__EXERCISE DETAILS__: The records, repeated exactly and in full, are the expected answer.

__Stored items from a collection__:
══════════

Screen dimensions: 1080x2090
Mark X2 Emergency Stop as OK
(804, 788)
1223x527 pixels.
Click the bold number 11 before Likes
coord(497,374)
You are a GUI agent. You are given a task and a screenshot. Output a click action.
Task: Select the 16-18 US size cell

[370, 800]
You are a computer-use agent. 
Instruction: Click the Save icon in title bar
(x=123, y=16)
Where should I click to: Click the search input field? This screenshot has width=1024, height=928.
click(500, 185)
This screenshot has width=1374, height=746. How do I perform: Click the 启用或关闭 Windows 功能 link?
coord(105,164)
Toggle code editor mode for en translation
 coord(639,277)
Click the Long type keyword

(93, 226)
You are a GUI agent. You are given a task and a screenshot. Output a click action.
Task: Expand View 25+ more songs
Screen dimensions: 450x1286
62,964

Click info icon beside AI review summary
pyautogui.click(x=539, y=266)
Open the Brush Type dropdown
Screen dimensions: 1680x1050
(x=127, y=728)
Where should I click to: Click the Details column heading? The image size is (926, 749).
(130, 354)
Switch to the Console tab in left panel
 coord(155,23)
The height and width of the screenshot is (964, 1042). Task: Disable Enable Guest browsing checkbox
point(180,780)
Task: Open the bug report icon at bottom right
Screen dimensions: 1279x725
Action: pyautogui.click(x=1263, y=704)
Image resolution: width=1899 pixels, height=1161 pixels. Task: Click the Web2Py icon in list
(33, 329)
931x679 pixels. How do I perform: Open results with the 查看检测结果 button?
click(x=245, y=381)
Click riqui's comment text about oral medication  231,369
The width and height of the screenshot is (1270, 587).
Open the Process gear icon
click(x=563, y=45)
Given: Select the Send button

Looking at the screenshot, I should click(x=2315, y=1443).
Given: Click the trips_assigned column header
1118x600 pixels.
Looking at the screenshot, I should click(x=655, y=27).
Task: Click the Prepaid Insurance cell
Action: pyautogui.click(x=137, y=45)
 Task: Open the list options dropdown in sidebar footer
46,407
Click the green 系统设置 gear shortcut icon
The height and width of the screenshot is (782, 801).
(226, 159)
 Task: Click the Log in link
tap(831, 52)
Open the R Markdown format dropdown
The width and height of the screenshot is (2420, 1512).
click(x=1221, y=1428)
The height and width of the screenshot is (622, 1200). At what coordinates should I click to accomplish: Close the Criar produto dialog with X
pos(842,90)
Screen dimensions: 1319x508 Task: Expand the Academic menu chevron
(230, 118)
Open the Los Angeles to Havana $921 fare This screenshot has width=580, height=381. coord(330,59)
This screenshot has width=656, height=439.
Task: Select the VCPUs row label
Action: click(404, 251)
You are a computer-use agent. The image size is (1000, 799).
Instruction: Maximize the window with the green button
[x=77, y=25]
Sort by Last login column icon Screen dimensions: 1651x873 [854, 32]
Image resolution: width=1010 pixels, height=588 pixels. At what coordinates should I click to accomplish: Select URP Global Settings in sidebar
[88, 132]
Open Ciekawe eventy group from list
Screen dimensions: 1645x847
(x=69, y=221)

══════════

__RESULT OF THIS EXERCISE__:
Screen dimensions: 1080x2090
Mark X2 Emergency Stop as OK
(804, 788)
1223x527 pixels.
Click the bold number 11 before Likes
coord(497,374)
You are a GUI agent. You are given a task and a screenshot. Output a click action.
Task: Select the 16-18 US size cell

[370, 800]
You are a computer-use agent. 
Instruction: Click the Save icon in title bar
(x=123, y=16)
Where should I click to: Click the search input field? This screenshot has width=1024, height=928.
click(500, 185)
This screenshot has width=1374, height=746. How do I perform: Click the 启用或关闭 Windows 功能 link?
coord(105,164)
Toggle code editor mode for en translation
 coord(639,277)
Click the Long type keyword

(93, 226)
You are a GUI agent. You are given a task and a screenshot. Output a click action.
Task: Expand View 25+ more songs
Screen dimensions: 450x1286
62,964

Click info icon beside AI review summary
pyautogui.click(x=539, y=266)
Open the Brush Type dropdown
Screen dimensions: 1680x1050
(x=127, y=728)
Where should I click to: Click the Details column heading? The image size is (926, 749).
(130, 354)
Switch to the Console tab in left panel
 coord(155,23)
The height and width of the screenshot is (964, 1042). Task: Disable Enable Guest browsing checkbox
point(180,780)
Task: Open the bug report icon at bottom right
Screen dimensions: 1279x725
Action: pyautogui.click(x=1263, y=704)
Image resolution: width=1899 pixels, height=1161 pixels. Task: Click the Web2Py icon in list
(33, 329)
931x679 pixels. How do I perform: Open results with the 查看检测结果 button?
click(x=245, y=381)
Click riqui's comment text about oral medication  231,369
The width and height of the screenshot is (1270, 587).
Open the Process gear icon
click(x=563, y=45)
Given: Select the Send button

Looking at the screenshot, I should click(x=2315, y=1443).
Given: Click the trips_assigned column header
1118x600 pixels.
Looking at the screenshot, I should click(x=655, y=27).
Task: Click the Prepaid Insurance cell
Action: pyautogui.click(x=137, y=45)
 Task: Open the list options dropdown in sidebar footer
46,407
Click the green 系统设置 gear shortcut icon
The height and width of the screenshot is (782, 801).
(226, 159)
 Task: Click the Log in link
tap(831, 52)
Open the R Markdown format dropdown
The width and height of the screenshot is (2420, 1512).
click(x=1221, y=1428)
The height and width of the screenshot is (622, 1200). At what coordinates should I click to accomplish: Close the Criar produto dialog with X
pos(842,90)
Screen dimensions: 1319x508 Task: Expand the Academic menu chevron
(230, 118)
Open the Los Angeles to Havana $921 fare This screenshot has width=580, height=381. coord(330,59)
This screenshot has width=656, height=439.
Task: Select the VCPUs row label
Action: click(404, 251)
You are a computer-use agent. The image size is (1000, 799).
Instruction: Maximize the window with the green button
[x=77, y=25]
Sort by Last login column icon Screen dimensions: 1651x873 [854, 32]
Image resolution: width=1010 pixels, height=588 pixels. At what coordinates should I click to accomplish: Select URP Global Settings in sidebar
[88, 132]
Open Ciekawe eventy group from list
Screen dimensions: 1645x847
(x=69, y=221)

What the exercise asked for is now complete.